Outre le concours apporté à la mise en œuvre dans les pays non membres de l’OCDE, ce programme universel presse l’OCDE de prendre part à des partenariats mondiaux dans l’optique de relever ces défis de dimension mondiale et de mettre en œuvre au sein-même des États-nations membres de l’OCDE les objectifs qui y sont énoncés. L’Organisation devra réfléchir aux moyens qu’elle peut déployer pour financer et affecter des ressources et des capacités dans les trois dimensions horizontales du Programme des Nations Unies à l’horizon 2030.
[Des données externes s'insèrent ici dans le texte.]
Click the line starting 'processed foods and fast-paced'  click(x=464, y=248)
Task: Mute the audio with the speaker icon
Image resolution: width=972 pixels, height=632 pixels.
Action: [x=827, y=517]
Selon ce Programme, il est de la responsabilité de tous de mettre en œuvre les objectifs énoncés, qu’il s’agisse des ménages, des entreprises ou des pouvoirs publics, et quelle que soit la sphère d’activité. Des partenariats multipartites ont reçu pour mandat de mettre en œuvre le programme, et l’OCDE ne peut élaborer des politiques en y associant ces partenariats que si ces derniers sont parties prenantes à la fixation des objectifs à suivre.

L’économie, la société et l’environnement sont largement perçus par les responsables de l’action publique, à tous les niveaux, comme des thématiques transversales. Le Programme des Nations Unies à l’horizon 2030 les rend verticales. L’OCDE produit depuis longtemps des rapports qui mettent en relation les marchés des produits et les marchés du travail, et les questions économiques et sociales. Comment concilier les trois dimensions du développement durable ? La première difficulté est de faire en sorte que les départements chargés des questions économiques, sociales et environnementales travaillent verticalement à l’analyse des politiques. Cela nécessite une réforme des institutions et une amélioration des compétences des chercheurs, l’accès aux ressources nécessaires en termes de données et de capacités techniques pour intégrer les dimensions économique, sociale et environnementale dans la formulation des politiques et les conseils prodigués en matière d’action publique. La politique économique, qui faisait de la croissance économique une priorité, devra prendre en compte les problématiques de la durabilité et de l’équité. Walsh (2015) illustre comment concevoir les politiques industrielles pour qu’elles intègrent les questions sociales et la durabilité. Les pays de l'OCDE attirent des multinationales en leur ouvrant l’accès aux marchés, et ils doivent leur demander en retour de montrer leur inclusivité d’un point de vue sociétal,non seulement au plan local, mais également au plan mondial, et qu’elles prouvent qu’elles ne sont pas à l’origine d’atteintes évitables à l’environnement local et mondial.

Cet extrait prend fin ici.